Readers look to novels for many things but finding those resolutions that elude us in real life is an important one. Sometimes we go to thrillers for protection, to read stories about being a victim as a way to reverse that, in our minds even if we can’t in reality. What we call thrillers for women in 2020 have their roots in female focused dramas of the 1930s, like the play and film Gas Light—which gave us the term—and Daphne Du Maurier’s Rebecca. These were stories about women who had to figure out the truth of their situations, often completely alone, to save their sanity. As critic Kat Ellinger points out, these stories in turn were inspired by Gothic literature of the 19th century, the first genre with mostly female readers and authors, which featured heroines who aren’t believed, and who are tormented by norms, the system of marriage, and their very homes. (In a somewhat accidental tribute, those elements crept into the background of my novel Little Threats: as girls my protagonists act out scenes from Jane Eyre; and the setting over the decades is a family house that the characters are psychologically oppressed by—in this case a McMansion.)

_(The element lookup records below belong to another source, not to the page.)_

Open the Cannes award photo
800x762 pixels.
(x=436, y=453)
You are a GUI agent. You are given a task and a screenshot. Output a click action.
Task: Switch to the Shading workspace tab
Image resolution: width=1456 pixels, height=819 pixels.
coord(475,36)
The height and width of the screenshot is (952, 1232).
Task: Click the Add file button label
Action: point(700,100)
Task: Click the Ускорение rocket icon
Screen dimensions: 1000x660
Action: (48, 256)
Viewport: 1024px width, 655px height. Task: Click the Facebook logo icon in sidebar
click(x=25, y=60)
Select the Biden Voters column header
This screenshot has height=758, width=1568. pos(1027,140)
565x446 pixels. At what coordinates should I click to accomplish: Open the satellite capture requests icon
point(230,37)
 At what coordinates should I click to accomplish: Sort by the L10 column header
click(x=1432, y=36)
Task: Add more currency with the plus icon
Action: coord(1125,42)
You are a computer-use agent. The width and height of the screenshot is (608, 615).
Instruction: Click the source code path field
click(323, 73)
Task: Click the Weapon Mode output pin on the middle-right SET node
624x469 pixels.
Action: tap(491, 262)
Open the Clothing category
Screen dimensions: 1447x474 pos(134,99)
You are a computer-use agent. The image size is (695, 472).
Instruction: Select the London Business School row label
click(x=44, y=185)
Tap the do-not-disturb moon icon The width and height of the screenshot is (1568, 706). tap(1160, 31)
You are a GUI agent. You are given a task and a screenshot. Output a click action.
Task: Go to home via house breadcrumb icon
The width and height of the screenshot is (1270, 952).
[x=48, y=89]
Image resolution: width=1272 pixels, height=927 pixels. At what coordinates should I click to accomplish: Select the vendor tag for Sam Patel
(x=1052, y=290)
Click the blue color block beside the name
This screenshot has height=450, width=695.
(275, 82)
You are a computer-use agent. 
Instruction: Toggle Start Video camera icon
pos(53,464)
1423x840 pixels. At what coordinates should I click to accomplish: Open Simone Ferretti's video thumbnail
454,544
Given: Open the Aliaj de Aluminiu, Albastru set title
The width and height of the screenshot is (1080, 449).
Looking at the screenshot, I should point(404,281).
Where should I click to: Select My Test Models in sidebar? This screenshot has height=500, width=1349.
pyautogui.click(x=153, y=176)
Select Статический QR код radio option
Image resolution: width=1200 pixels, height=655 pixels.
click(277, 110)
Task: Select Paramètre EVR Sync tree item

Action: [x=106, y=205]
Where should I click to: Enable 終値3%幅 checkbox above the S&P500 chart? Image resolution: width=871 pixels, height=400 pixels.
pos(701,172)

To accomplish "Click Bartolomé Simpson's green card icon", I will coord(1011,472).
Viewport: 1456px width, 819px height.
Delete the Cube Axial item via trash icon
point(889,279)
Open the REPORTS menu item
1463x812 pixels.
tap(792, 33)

In those classic stories the women had to rely on intuition and whispers, while in the new millennium the tech giants have given us free investigatory and surveillance tools that The Second Mrs. de Winter could only dream of. I still remember the generational unease I felt when a younger friend told me how proud she was that she no longer kept Google alerts for an ex-boyfriend. I don’t need to point out that tech has kept the most effective of those tools for themselves, though it is interesting that Amazon and Apple chose feminine names, like Alexa and Siri, for their home-embedded detectives. It’s also no wonder that by 2012’s Gone Girl, the Gothic heroine was upgraded to having Terminator-like focus and skills. By presenting a paranoid male fantasy as fact—“Can you believe my jealous wife is framing me for her murder?”—Gillian Flynn brilliantly devised a female revenge narrative that turned the gaslighting of the Scott Petersons of the world around, and cranked it into a flamethrower.

Link to the rest at CrimeReads

PG notes Dame Agatha published her first Poirot mystery 100 years ago and her first Marple mystery 90 years ago.

However, a bit of research discloses:

The Female Detective by Andrew Forrester was published in 1864 and its serial adventures feature Mrs Gladden, an undercover police agent – women were not formally recruited to London’s Metropolitan Police until 1923 – who employs subterfuge and logical deduction. Revelations of a Lady Detective by William Stephens Hayward followed a few months later and features the even racier Mrs Paschal, who smokes, carries a revolver and discards her crinoline to go down a sewer, but also shows the sort of clinical reasoning that Sherlock Holmes would display decades later. Mr Bazalgette’s Agent by Leonard Merrick appeared in 1888 and can claim to be the first British novel featuring a female detective rather than a collection of serial adventures.